Pentacene Images Validate Hours Spent Drawing Wobbly Hexagons In Classrooms

Pentacene molecules imaged by IBM scientists
Those nanoscientists have done it again. Just a couple of weeks after showing us the power of small by making a cogwheel from DNA, scientists have now given us images of molecules resolved to the level of individual atoms.
As reported in Science, a group from IBM (headed by Gerhard Meyer) used atomic force microscopy to show the submolecular structure of pentacene (a chain of five benzene molecules). Why pentacene? Well, they probably gave several convincingly scientific-sounding reasons, but we all know that it was because everyone remembers benzene from chemistry classes, and how it had that cool ring-structure with electron clouds, and hydrogens poking out, and stuff.

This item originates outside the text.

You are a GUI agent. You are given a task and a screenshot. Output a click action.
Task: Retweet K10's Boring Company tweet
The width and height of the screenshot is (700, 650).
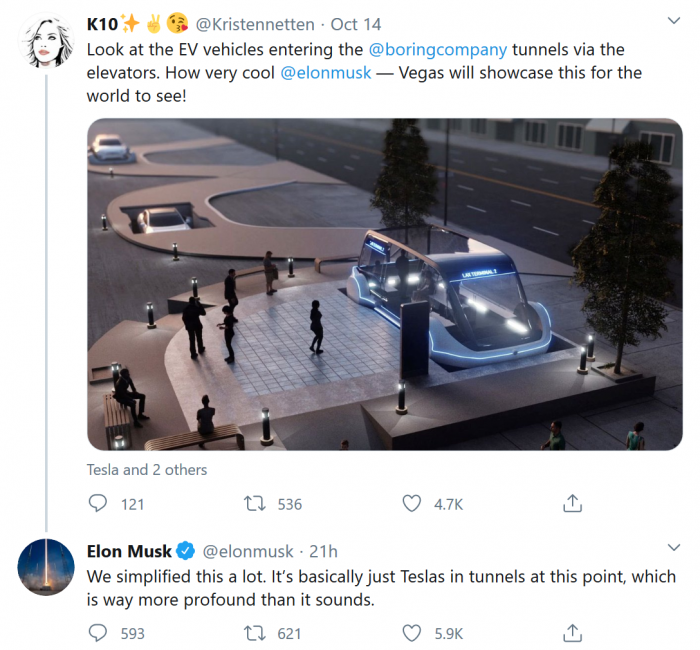[x=255, y=504]
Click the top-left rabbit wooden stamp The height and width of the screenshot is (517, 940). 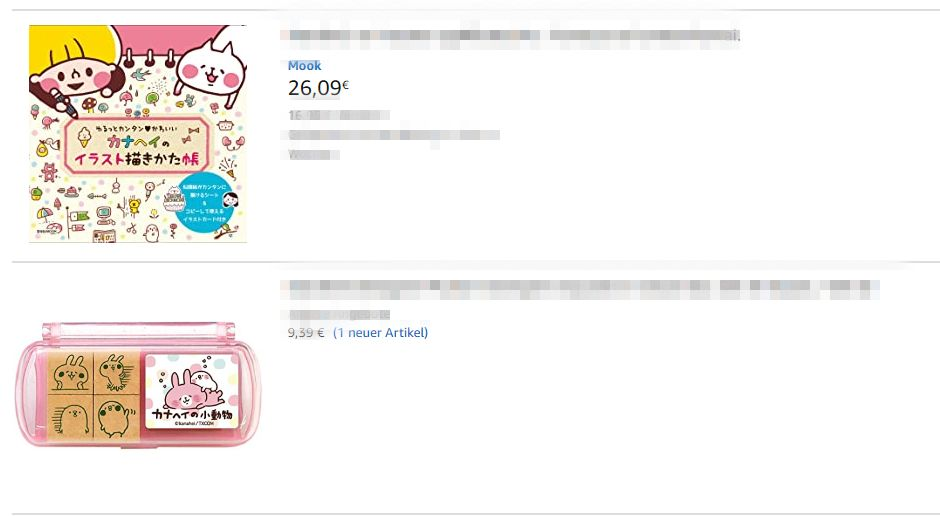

So here it is: above, from the Science paper, two images of pentacene. In the lower image, pentacene molecules are shown to be nothing more than molecular caterpillars (nanopillars?) scurrying across a surface. Even at this resolution, we can begin to see the benzene ring structures, each forming a segment of the nanopillar body.
The upper image, which my hasty examination of the scale bars tells me is at approximately four times higher magnification, reveals the structure in all of its ringing glory. It could make a grown man weep: to see, revealed at last, the truth which supports all the hours spent drawing endless wobbly, randomly-angled hexagons all those years ago.
Listen, physics is not my strong suit. I blame it on the procession of the worlds most boring men who tried to teach it to me in school. But I do know this: imaging molecules and atoms is frigging cool, and I want to see more research like this.
Particularly if there’s anyone with a cheeky sense of humour out there, working on photographing a molecule which looks hilariously like a cock and balls.